= The Cool Ghoul =

American television personality

The Cool Ghoul (Dick Von Hoene)

The Cool Ghoul was a popular radio and TV character and horror movie host in Cincinnati, Ohio, created and portrayed by Dick Von Hoene, a Cincinnati native. With his trademark shout "Bleah, bleah, BLEAAAHHH!" and his inimitable tongue-fluttering "Bl-bl-bl-bl-bl-bl-bl-bl-bl-bl...", The Cool Ghoul was an icon of Cincinnati television, radio and local pop culture for over four decades.

When not donning the makeup and wig on the classic 1970s horror movie show Scream-In, Von Hoene doubled as a news anchor on WXIX, and later hosted other news, radio, and public affairs shows in Cincinnati and northern Kentucky, including Northern Kentucky Magazine, which he was hosting at the time of his death.

==Character==
The Cool Ghoul's origins date back to 1961, when Von Hoene worked on a WCPO (now WDBZ) radio show called "Bob Smith's Monster Mash". Around that time, The Cool Ghoul started appearing in comedy routines Von Hoene wrote for colleague and puppeteer Larry Smith.

By 1969, Von Hoene had moved into television, working at the fledgling TV station WXIX in Cincinnati. It was at this time that Von Hoene developed a costume for the character. Initially, the character proved to be a little too scary for children, so Von Hoene altered the character to it more silly than scary.

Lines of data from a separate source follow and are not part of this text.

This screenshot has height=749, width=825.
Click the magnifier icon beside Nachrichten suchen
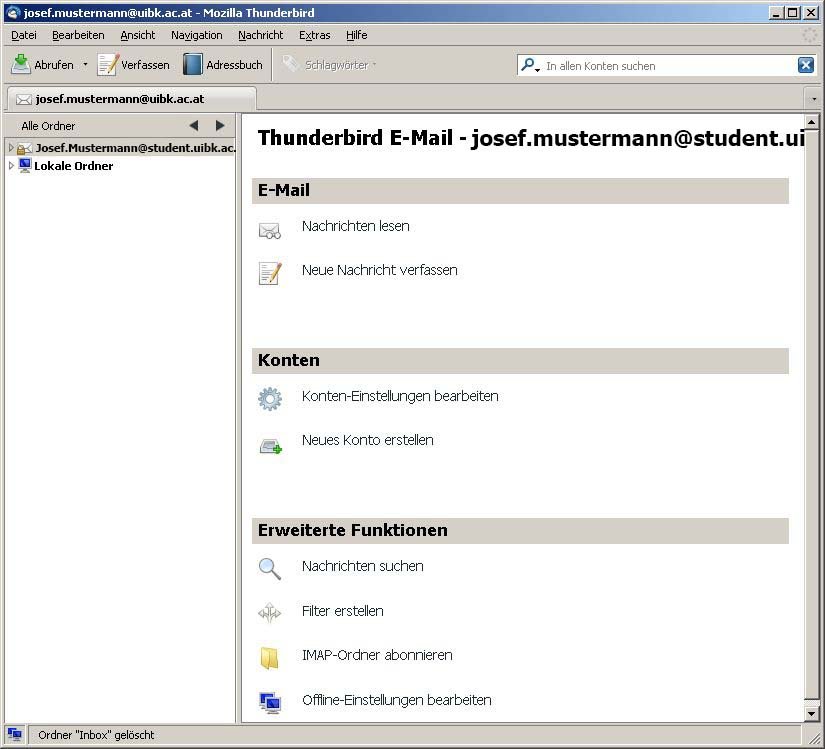269,568
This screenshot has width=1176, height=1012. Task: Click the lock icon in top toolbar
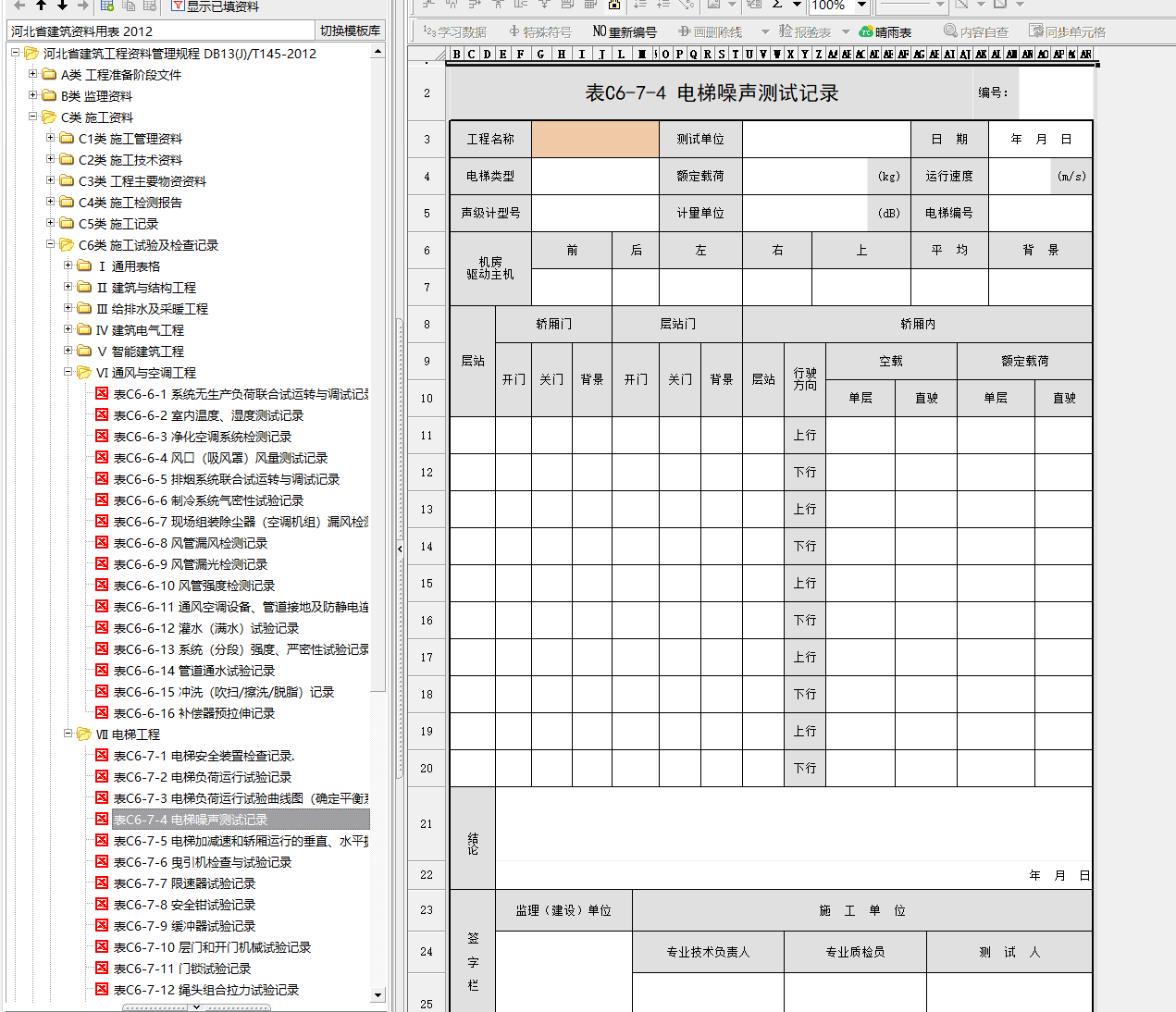tap(613, 5)
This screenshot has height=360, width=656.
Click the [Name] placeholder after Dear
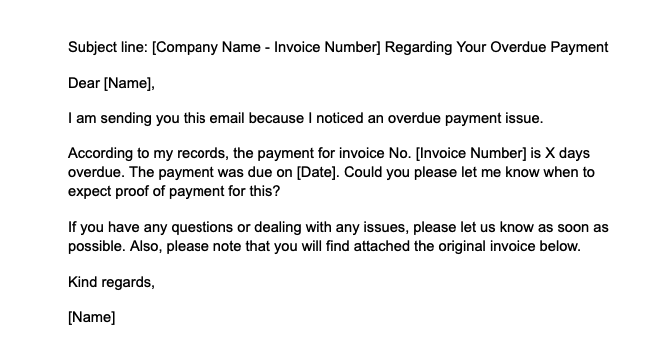[x=129, y=83]
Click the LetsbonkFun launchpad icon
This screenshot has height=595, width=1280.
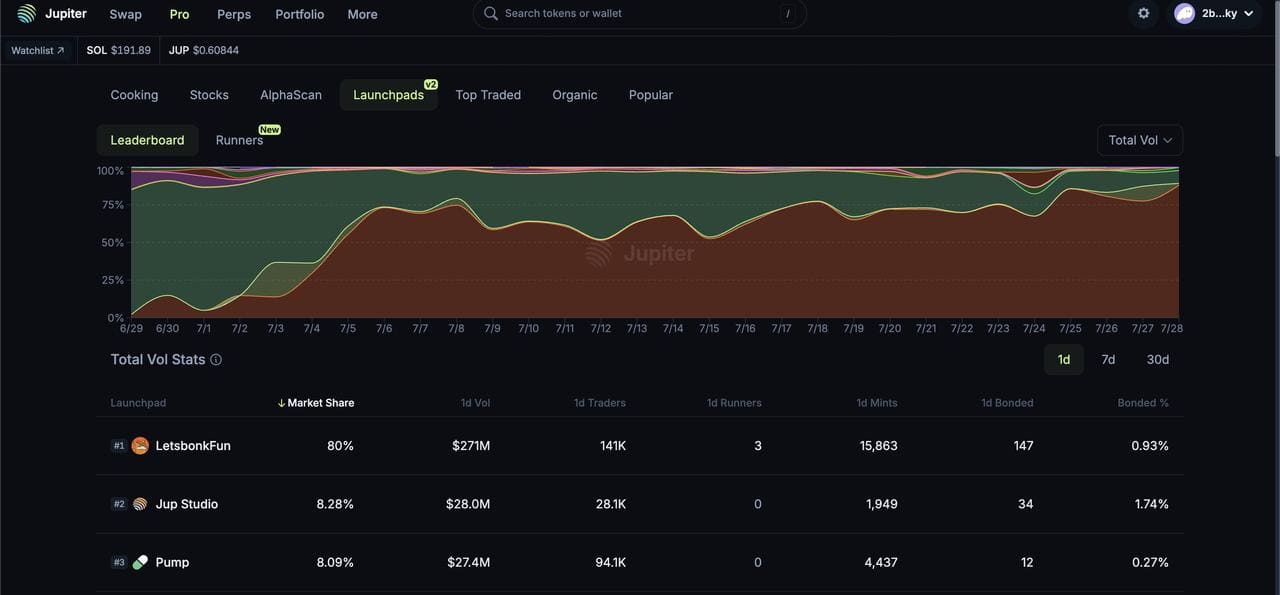[140, 446]
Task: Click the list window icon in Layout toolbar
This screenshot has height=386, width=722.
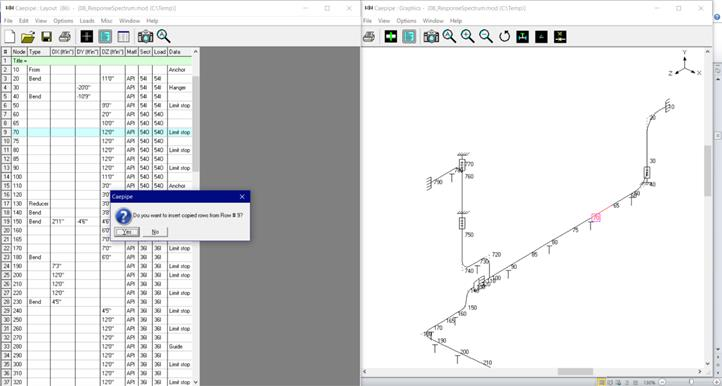Action: coord(123,36)
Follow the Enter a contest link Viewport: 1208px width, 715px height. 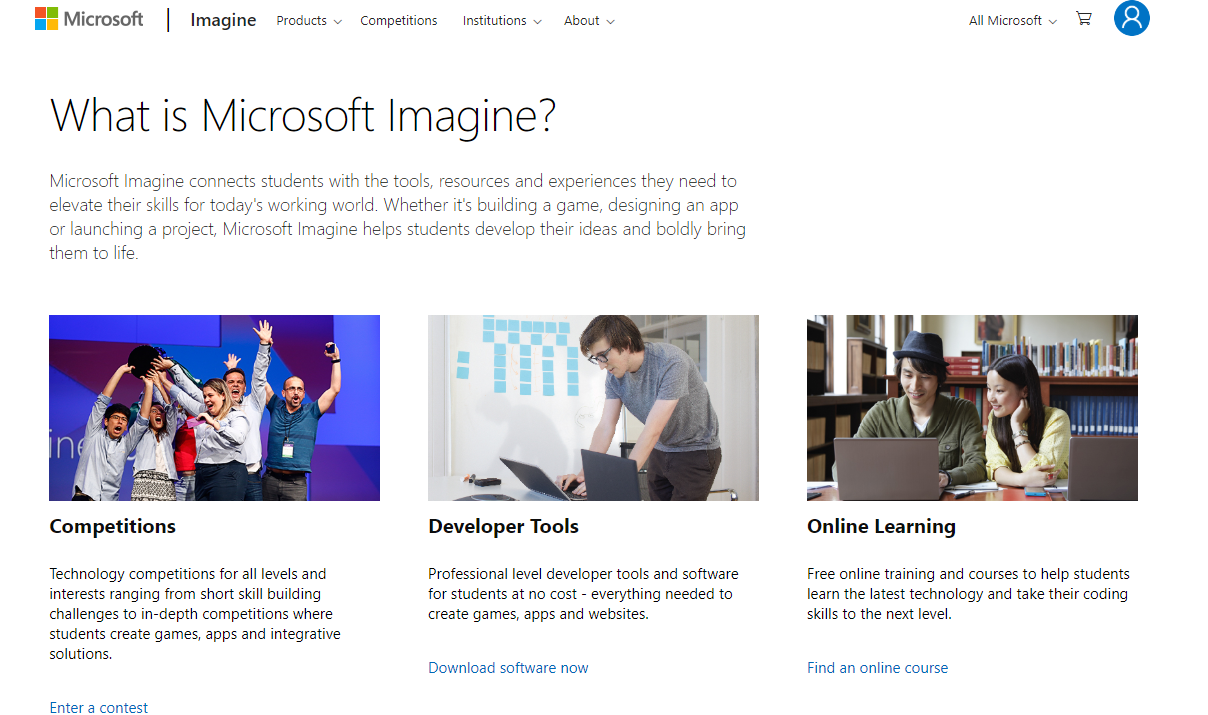[x=98, y=707]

The Cool Ghoul's wig, a bright orange-reddish coiffure, became the trademark for the character. Many years later, Von Hoene was told that it was only the rear half of a wig that costumer Dana Bruce made for a customer who was subsequently killed in a car crash. After the woman's death, the wig had been cut in half - the front from the back - and the front part was reportedly placed on the woman's body in the coffin.

==Scream-In==

Early 70s Promo slide for Scream-In on WXIX-TV

During the early 1970s, The Cool Ghoul hosted his own Saturday night horror movie show, Scream-In (the name was taken from Rowan & Martin's Laugh-In). The Cool Ghoul's campy but loveable sense of humor endeared him to fans both young and old. The Cool Ghoul had visitors on his show often, including Larry Smith's Hattie the Witch.

Von Hoene could do an uncanny vocal impersonation of horror icon Boris Karloff, and so he was also the off-screen voice announcer for the show. Longtime WXIX announcer Greg Eversull claims Von Hoene's Karloff impression was so good, it even fooled a lady who was the real Karloff's private secretary for 30 years.

In 1971, Von Hoene released The Cool Ghoul's Phantasmagorical Funky Fonograf Record, featuring a parody of the 1920s standard "Has Anybody Seen My Gal?" called "Ten Foot Two, Eyes Of Glue (Has Anybody Seen My Ghoul)".

Scream-In ran only three and a half years, but the Cool Ghoul had become so popular that he continued to make numerous public appearances for years, including occasional commercials and annual TV appearances almost every Halloween. As The Cool Ghoul, Von Hoene also took part in various fundraisers in and around Cincinnati with local sports teams. The Cincinnati Reds gave The Cool Ghoul a jersey with the "number zero".

In the early 1980s, Von Hoene took The Cool Ghoul to WCTI-TV in New Bern, North Carolina, earning a new generation of fans in the process.

==Personal life==
Von Hoene was a Cincinnati native, raised in Madisonville and lived most of his life in Price Hill, both Cincinnati neighborhoods. He earned a B.A. in history and a M.A. in theater from the University of Cincinnati. His real name and stage name were spelled exactly the same, but pronounced differently; at home it was "Haney", on the air it was "Hane."

Dick Von Hoene died of a heart attack at age 63 on February 4, 2004. He was buried at Spring Grove Cemetery in Cincinnati.